Rheumatologists interacting with patients today must also consider the prevalence of misinformation. For Dao, it is critical to stress to patients that when it comes to risk, they must weigh the odds of active disease vs. the odds of medication side effects.

“Patients basing their opinions and actions on flawed information are gambling with their health,” she said. “They need to be talking to their doctors. Their doctors are the card counters who will give them the best advice to beat the odds.”

The good news is that with so many drugs available to clinicians, it is possible to achieve a wide variety of treatment goals. As the next generation of rheumatology providers rises to prominence, that trend is likely to continue.

Choice of a New Generation

“Newer generations of providers are more safety conscious,” Fleischmann said. “If there is any question of safety signal, they may not even use the drug.”

However, Fleischmann acknowledged that most rheumatologists have historically been careful with newer medications.

“Thinking back to the mid-1980s, it probably took 10 or 15 years for people to start using methotrexate regularly and effectively,” he said. “Even then, many started using it at 7.5 mg per week, which is a subtherapeutic dose.”

It is with this in mind that Giles believes that the risk calculus for currently used biologics is “very firmly in place” and unlikely to change with the next generation of providers. “Biosimilars are also not likely to change this, given how uniform the biosimilar studies are in relation to safety for the biosimilar products relative to their originator drugs,” Giles said.

In addition, younger rheumatologists may have an advantage regarding risk assessment through the use of modern technology and social media, according to Dao.

“They can find what they need on PubMed immediately,” she said. “They are able to connect with experts in the field through social media and crowdsource information via Twitter polls. With social media at their fingertips, the world has become a much smaller place.”
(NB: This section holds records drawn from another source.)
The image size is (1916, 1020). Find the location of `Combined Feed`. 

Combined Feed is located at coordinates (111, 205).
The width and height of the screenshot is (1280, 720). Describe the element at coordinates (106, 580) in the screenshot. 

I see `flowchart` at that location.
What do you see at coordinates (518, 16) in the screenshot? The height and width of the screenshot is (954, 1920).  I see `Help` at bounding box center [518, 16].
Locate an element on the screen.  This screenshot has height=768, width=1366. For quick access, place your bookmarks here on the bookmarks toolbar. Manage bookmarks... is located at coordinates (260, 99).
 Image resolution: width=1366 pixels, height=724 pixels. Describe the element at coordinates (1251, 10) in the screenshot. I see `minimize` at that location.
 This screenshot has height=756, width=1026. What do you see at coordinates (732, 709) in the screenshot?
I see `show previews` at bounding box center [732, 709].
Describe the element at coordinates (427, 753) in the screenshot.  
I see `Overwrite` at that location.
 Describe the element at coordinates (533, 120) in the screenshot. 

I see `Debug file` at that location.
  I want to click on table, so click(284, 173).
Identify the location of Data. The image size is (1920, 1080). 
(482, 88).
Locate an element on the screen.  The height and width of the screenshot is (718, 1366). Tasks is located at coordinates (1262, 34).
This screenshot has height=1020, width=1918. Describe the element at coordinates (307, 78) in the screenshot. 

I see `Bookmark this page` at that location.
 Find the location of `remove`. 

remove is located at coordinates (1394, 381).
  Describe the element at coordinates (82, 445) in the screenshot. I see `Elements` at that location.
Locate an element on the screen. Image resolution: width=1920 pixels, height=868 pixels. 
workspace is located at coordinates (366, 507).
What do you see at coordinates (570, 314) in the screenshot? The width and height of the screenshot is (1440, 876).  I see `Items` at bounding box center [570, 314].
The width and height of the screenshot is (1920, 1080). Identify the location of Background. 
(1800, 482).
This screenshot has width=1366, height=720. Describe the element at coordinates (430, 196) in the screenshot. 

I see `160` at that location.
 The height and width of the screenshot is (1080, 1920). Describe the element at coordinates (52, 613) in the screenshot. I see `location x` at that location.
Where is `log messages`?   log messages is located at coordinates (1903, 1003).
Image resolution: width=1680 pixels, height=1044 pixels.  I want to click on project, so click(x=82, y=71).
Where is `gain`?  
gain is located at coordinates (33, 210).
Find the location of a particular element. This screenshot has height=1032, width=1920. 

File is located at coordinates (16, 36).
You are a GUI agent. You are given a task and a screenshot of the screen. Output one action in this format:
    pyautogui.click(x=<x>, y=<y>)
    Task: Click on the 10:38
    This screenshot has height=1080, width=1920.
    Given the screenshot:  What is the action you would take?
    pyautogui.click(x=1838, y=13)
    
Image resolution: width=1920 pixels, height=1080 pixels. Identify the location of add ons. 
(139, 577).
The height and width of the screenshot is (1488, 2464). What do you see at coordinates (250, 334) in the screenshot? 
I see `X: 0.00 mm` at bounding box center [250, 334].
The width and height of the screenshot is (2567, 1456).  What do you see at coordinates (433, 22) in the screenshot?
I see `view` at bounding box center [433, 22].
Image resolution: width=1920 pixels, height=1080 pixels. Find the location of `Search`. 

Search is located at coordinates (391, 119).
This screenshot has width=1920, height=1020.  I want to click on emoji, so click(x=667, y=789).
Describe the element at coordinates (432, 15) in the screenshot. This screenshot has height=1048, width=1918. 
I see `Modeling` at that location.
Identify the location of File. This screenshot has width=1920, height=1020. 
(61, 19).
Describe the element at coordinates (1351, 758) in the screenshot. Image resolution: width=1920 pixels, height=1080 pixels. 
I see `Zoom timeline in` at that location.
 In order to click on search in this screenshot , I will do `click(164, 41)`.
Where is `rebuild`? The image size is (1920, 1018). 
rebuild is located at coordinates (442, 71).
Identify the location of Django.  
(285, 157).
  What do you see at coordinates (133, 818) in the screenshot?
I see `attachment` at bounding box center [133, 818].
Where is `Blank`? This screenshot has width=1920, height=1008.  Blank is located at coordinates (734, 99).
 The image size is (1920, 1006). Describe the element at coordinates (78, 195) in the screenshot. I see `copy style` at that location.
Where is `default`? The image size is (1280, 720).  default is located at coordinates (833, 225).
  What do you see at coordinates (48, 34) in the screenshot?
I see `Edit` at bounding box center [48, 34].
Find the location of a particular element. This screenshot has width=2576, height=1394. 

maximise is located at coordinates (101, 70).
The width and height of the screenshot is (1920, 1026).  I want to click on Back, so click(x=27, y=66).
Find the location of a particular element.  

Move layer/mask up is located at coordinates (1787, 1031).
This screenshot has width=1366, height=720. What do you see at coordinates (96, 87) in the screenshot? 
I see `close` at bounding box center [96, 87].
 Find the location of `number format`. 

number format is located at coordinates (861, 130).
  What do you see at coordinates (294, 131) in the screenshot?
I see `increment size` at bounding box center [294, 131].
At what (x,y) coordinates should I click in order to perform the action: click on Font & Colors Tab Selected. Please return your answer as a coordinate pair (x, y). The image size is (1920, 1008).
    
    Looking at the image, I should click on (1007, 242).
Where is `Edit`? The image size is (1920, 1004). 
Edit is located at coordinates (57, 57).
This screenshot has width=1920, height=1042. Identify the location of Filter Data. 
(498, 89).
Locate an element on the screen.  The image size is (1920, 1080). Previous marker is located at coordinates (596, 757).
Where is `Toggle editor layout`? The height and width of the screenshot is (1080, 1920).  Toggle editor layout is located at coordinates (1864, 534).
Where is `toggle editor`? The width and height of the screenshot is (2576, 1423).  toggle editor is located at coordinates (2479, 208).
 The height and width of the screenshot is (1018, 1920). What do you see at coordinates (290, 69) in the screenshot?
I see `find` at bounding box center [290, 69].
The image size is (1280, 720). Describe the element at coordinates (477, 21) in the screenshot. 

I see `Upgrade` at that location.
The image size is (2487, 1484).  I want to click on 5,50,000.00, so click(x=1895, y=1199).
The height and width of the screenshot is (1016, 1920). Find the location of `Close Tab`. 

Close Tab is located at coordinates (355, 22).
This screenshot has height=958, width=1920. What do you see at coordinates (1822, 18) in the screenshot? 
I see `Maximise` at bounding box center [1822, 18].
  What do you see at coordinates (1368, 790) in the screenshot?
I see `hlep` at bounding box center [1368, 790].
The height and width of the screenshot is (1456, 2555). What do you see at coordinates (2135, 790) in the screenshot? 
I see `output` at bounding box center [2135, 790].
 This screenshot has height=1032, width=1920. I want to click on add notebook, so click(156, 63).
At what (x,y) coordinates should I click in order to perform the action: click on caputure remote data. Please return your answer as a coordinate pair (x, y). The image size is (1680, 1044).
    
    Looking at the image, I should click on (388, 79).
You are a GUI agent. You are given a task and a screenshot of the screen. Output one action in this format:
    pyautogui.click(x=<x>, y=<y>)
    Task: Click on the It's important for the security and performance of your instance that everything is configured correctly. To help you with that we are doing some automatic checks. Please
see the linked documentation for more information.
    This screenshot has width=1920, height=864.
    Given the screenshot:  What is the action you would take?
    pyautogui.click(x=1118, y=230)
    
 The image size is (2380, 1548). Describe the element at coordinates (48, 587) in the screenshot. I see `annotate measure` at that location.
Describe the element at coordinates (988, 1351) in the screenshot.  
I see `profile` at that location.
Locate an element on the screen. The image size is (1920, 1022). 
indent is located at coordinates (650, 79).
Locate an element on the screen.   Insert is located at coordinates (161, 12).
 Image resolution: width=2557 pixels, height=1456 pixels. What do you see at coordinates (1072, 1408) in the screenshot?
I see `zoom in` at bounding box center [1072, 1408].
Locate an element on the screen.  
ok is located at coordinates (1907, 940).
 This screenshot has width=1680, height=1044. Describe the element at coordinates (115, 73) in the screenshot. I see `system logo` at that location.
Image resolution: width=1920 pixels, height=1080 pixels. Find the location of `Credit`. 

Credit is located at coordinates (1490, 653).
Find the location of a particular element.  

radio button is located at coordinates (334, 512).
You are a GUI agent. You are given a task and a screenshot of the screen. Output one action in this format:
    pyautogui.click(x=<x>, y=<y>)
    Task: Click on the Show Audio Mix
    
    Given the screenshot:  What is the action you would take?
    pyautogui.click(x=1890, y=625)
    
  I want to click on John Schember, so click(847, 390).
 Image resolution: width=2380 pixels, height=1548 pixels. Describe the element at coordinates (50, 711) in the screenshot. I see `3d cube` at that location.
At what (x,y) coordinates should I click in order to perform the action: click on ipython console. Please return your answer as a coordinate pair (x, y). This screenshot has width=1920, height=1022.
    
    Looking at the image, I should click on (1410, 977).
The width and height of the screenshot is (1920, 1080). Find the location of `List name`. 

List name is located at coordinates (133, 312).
Although some clinicians may be wary of using a vehicle like Twitter to gather input about a drug, or a particularly challenging patient, Dao suggested that reading the opinions of dozens or hundreds of doctors around the country — or around the world — is far superior to the most common option available to rheumatologists a generation or two ago, which was to call one or two colleagues on the phone.

A larger and more sophisticated body of data will also inform decision-making, according to Charles-Schoeman.

“The next generation of rheumatologists are hopefully learning a good balance between understanding medication risks as well as disease risks,” she said. “As new clinical trial and real-world observational data continue to emerge with newer therapies, they will need to continue to update their safety monitoring as well as discussions with patients.”

However, for Charles-Schoeman, the risk-benefit conversation ultimately comes back to one important consideration — the consequences of uncontrolled disease.

“They will also need to continue to remember the complications of unchecked systemic inflammation so that they do not shy away from using agents,” she said. “These are agents which may lead to disease remission and substantial improvement in long-term outcomes.”